Please reproduce every record, keeping each one exactly as written.

▬▬▬

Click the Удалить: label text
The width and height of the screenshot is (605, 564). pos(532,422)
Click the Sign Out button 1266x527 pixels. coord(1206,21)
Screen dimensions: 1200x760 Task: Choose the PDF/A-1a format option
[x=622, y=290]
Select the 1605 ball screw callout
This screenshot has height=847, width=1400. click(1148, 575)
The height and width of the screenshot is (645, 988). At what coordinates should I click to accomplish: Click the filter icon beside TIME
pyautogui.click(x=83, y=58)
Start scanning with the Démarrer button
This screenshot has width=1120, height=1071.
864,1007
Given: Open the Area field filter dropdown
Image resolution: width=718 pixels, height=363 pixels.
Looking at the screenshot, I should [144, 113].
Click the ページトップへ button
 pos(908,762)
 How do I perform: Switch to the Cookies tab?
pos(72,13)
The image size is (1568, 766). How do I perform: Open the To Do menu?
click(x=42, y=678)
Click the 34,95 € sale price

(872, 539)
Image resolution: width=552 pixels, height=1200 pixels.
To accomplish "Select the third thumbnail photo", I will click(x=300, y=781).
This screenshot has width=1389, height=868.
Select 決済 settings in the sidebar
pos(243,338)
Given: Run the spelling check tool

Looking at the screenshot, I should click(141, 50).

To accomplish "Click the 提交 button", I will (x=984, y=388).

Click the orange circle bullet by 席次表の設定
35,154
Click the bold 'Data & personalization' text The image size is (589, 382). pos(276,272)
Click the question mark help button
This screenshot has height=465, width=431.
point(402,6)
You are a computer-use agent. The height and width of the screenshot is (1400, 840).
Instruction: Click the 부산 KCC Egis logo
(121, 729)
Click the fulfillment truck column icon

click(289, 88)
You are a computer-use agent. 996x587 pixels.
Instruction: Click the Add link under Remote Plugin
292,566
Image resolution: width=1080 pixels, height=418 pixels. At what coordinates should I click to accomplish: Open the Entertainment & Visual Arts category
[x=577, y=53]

▬▬▬

◆ Result ◆
Click the Удалить: label text
The width and height of the screenshot is (605, 564). pos(532,422)
Click the Sign Out button 1266x527 pixels. coord(1206,21)
Screen dimensions: 1200x760 Task: Choose the PDF/A-1a format option
[x=622, y=290]
Select the 1605 ball screw callout
This screenshot has height=847, width=1400. click(1148, 575)
The height and width of the screenshot is (645, 988). At what coordinates should I click to accomplish: Click the filter icon beside TIME
pyautogui.click(x=83, y=58)
Start scanning with the Démarrer button
This screenshot has width=1120, height=1071.
864,1007
Given: Open the Area field filter dropdown
Image resolution: width=718 pixels, height=363 pixels.
Looking at the screenshot, I should [144, 113].
Click the ページトップへ button
 pos(908,762)
 How do I perform: Switch to the Cookies tab?
pos(72,13)
The image size is (1568, 766). How do I perform: Open the To Do menu?
click(x=42, y=678)
Click the 34,95 € sale price

(872, 539)
Image resolution: width=552 pixels, height=1200 pixels.
To accomplish "Select the third thumbnail photo", I will click(x=300, y=781).
This screenshot has width=1389, height=868.
Select 決済 settings in the sidebar
pos(243,338)
Given: Run the spelling check tool

Looking at the screenshot, I should click(141, 50).

To accomplish "Click the 提交 button", I will (x=984, y=388).

Click the orange circle bullet by 席次表の設定
35,154
Click the bold 'Data & personalization' text The image size is (589, 382). pos(276,272)
Click the question mark help button
This screenshot has height=465, width=431.
point(402,6)
You are a computer-use agent. The height and width of the screenshot is (1400, 840).
Instruction: Click the 부산 KCC Egis logo
(121, 729)
Click the fulfillment truck column icon

click(289, 88)
You are a computer-use agent. 996x587 pixels.
Instruction: Click the Add link under Remote Plugin
292,566
Image resolution: width=1080 pixels, height=418 pixels. At what coordinates should I click to accomplish: Open the Entertainment & Visual Arts category
[x=577, y=53]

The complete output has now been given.